At the facility’s unveiling, Josh Gerber, SDG&E’s manager of advanced technology integration, told POWER it would serve mainly in a time-shifting role, charging during the day and discharging during the evening as a “bulk resource for the grid.” AES Energy Storage President John Zahurancik noted that the quick evolution of battery storage technology had made this new role possible. Battery storage system costs have plunged 85% since AES’s first project in Huntington Beach, Calif., in 2009, he said. “If we had faced these challenges just a few years ago, we would be looking at a new gas power plant.”

Charging Forward

According to GTM Research, the momentum from the Aliso Canyon response will continue, enabling California to further its dominance as the biggest battery storage market over the next five years. Hawaii, Massachusetts, New York, and Texas will vie for the second spot, buoyed by promising policy developments. Generally, the U.S. market will see a nearly 12-fold expansion from 221 MW in 2016 to roughly 2.6 GW in 2022, GTM Research forecasts.
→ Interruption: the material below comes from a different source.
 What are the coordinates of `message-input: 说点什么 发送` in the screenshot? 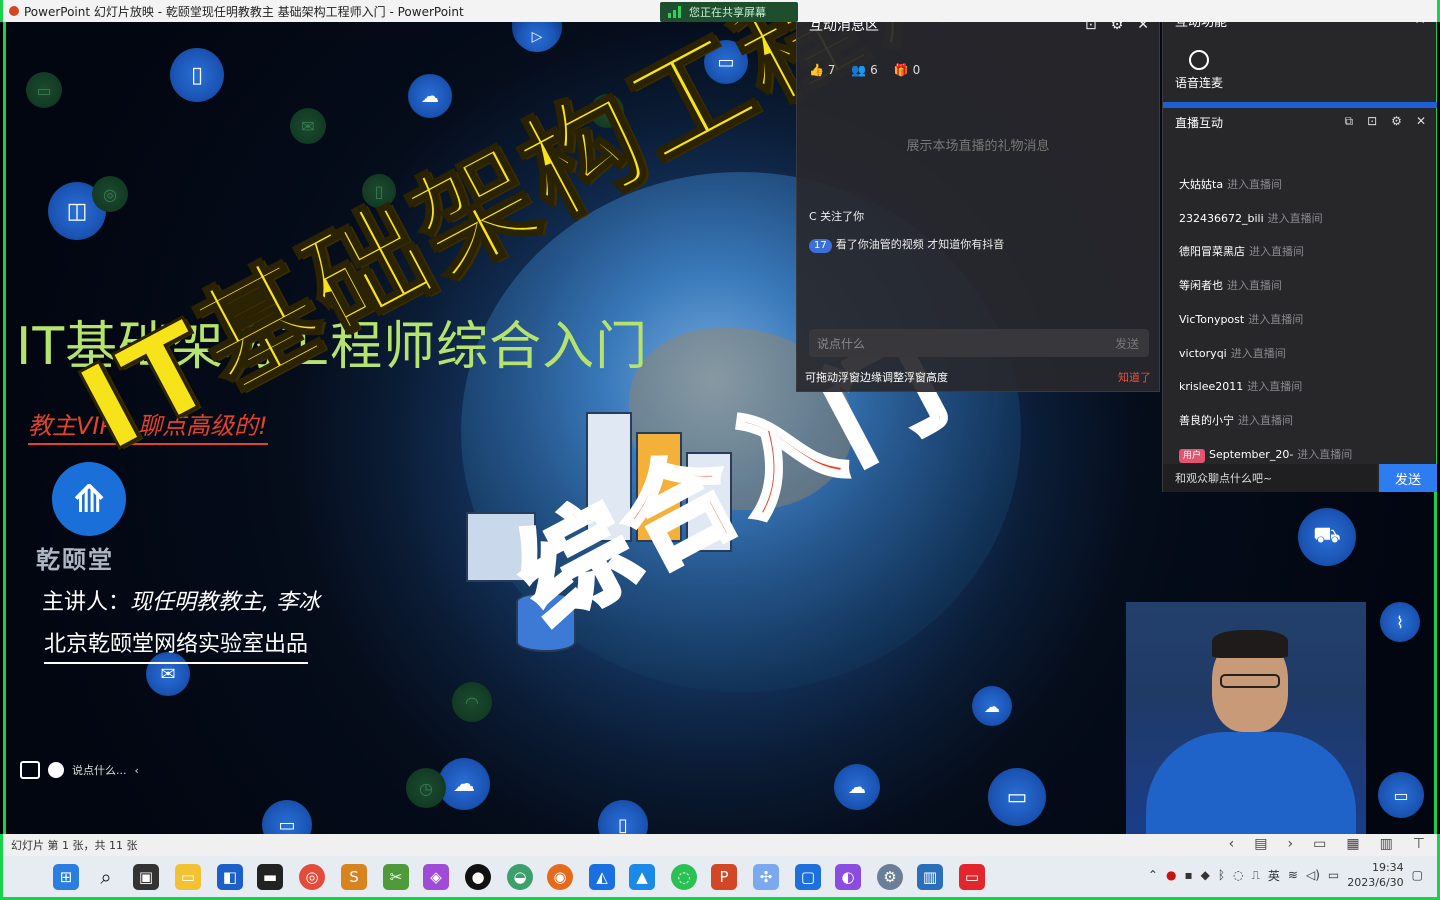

Among recent crucial front-of-the-meter policy developments, Oregon’s Public Utility Commission earlier this year issued guidelines under the 2015-enacted HB 2193, a law that requires Oregon utilities Portland General Electric and PacifiCorp to have a minimum of 5 MWh of energy storage in service by January 2020. Massachusetts, in August 2016, meanwhile, became the third U.S. state to enact an energy storage mandate, though the exact volume that must be procured by January 2020 won’t be decided by the state Department of Energy Resources until this summer. California, which enacted a mandate in 2014, requires utilities to procure 1,325 MW of energy storage by 2020.

As significantly, New York City in September 2016 unveiled the first citywide mandate, aiming for an energy storage goal of 100 MWh by 2020. Hawaii, which recently passed a 100% by 2045 renewable energy mandate, saw its state legislature introduce bills on energy storage tax credits and infrastructure loans.

On a federal level, FERC issued a notice of proposed rulemaking calling for broad changes in organized wholesale markets to encourage energy storage participation. In Congress, a bipartisan group of lawmakers introduced a bill to establish a 30% investment tax credit for storage, though industry observers are skeptical this will come to fruition any time soon.

Around the world, a number of countries also implemented policy measures that should help battery storage thrive in commercial markets. In late 2016, the UK’s Electricity Storage Network awarded 15-year contracts to projects with storage components. In the European Union, where a market design initiative already seeks to provide a level playing field for all electric grid flexibility solutions, a proposed recast of the Renewable Energy Directive seeks to support energy storage for integration of renewables on the grid.

According to the International Finance Corp. (IFC), China—which has already widely been deploying storage throughout its grid—is in the process of reforming its energy markets, opening opportunities for independent power producers to provide ancillary services and capacity with battery storage systems. Similar measures are underway in Chile, Brazil, and Mexico.

In India, a July 2016 tender for several hundred megawatts of solar PV capacity includes the requirement for every 50 MW of PV capacity to have 5 MW/2.5 MWh of associated storage. And in sub-Saharan Africa, where remote power systems are expected to provide roughly 70% of energy services over the next few decades given the lack of grid connectivity, “It is expected that the majority of these remote power systems will include energy storage as the technology continues to decrease in price, and many power systems will begin to rely more heavily on variable renewables,” said the IFC.■

Sonal Patel is a POWER associate editor.

Editor’s note (May 9, 2017): Corrects quote by Fluidic Chief Technology Officer Ramkumar Krishna to read: “And, this is nearly 20 to 25 times lower than a lithium-ion plant or even a lead-acid plant,” not “20% to 25%” as the original article noted. Also notes that Fluidic’s installation for Indonesian telecom customer Indosat has been online for more than five years now, and that the company has since expanded to rural electrification.